Provided information -
◆ ◆ ◆ ◆ ◆
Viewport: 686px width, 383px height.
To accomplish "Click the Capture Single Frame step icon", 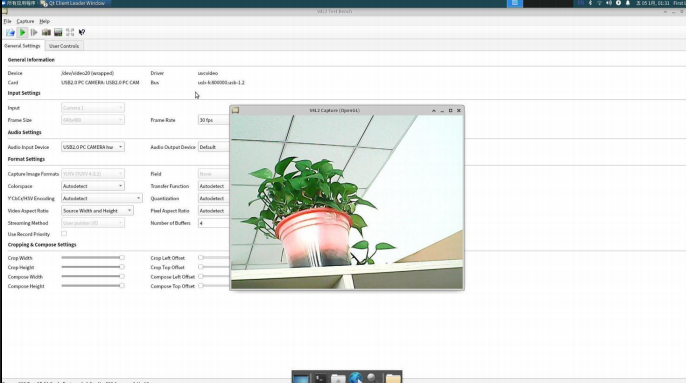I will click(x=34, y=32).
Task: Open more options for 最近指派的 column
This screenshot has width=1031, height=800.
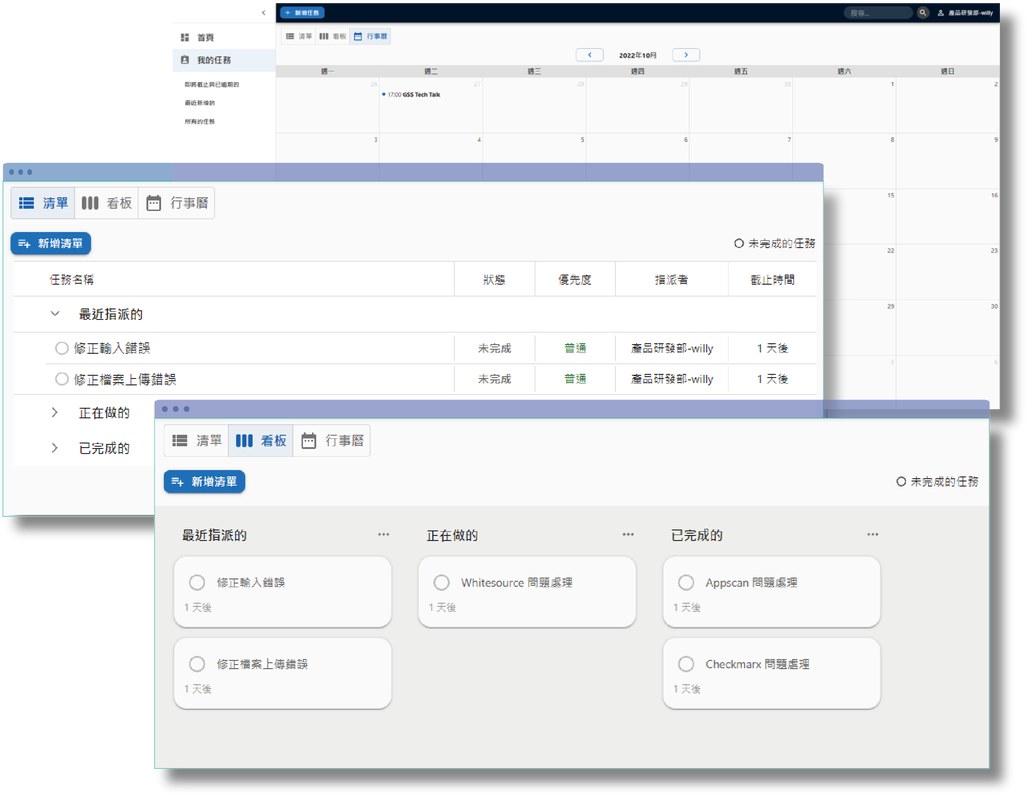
◆ ◆ ◆ ◆ ◆
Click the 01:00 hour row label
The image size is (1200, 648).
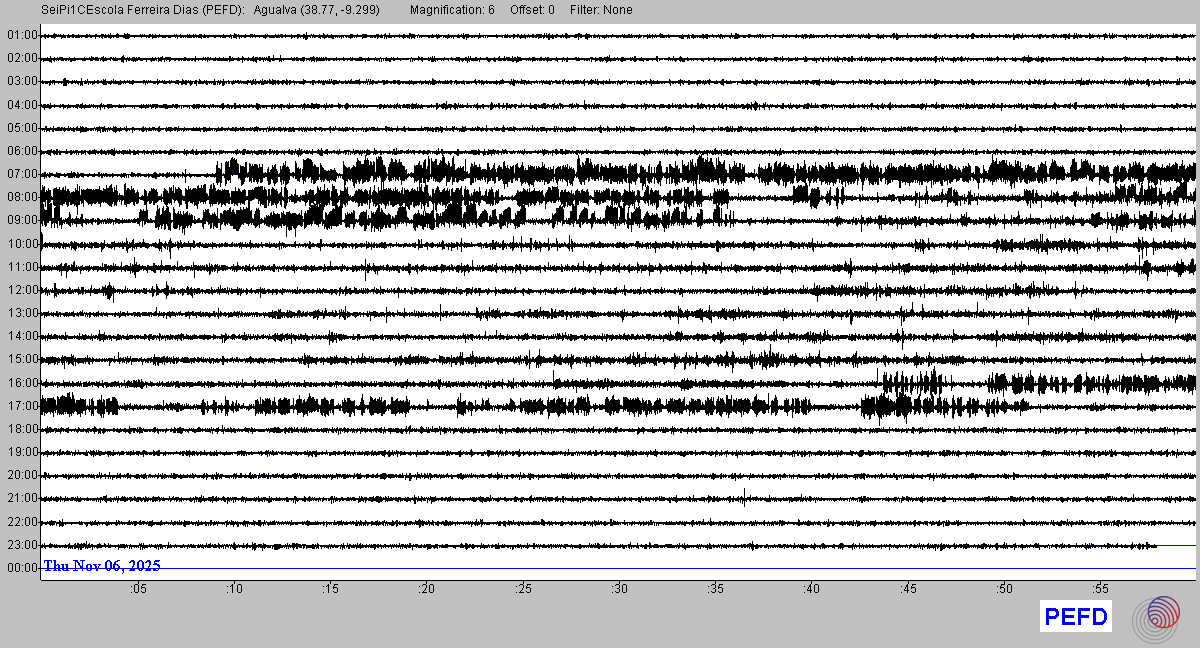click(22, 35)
◆ ◆ ◆ ◆ ◆
Objective - Quote the rows from the line containing "Task: Open more options for 最近指派的 column" through the line containing "This screenshot has width=1031, height=800.", including both of those lines.

Correct answer -
Task: Open more options for 最近指派的 column
This screenshot has width=1031, height=800.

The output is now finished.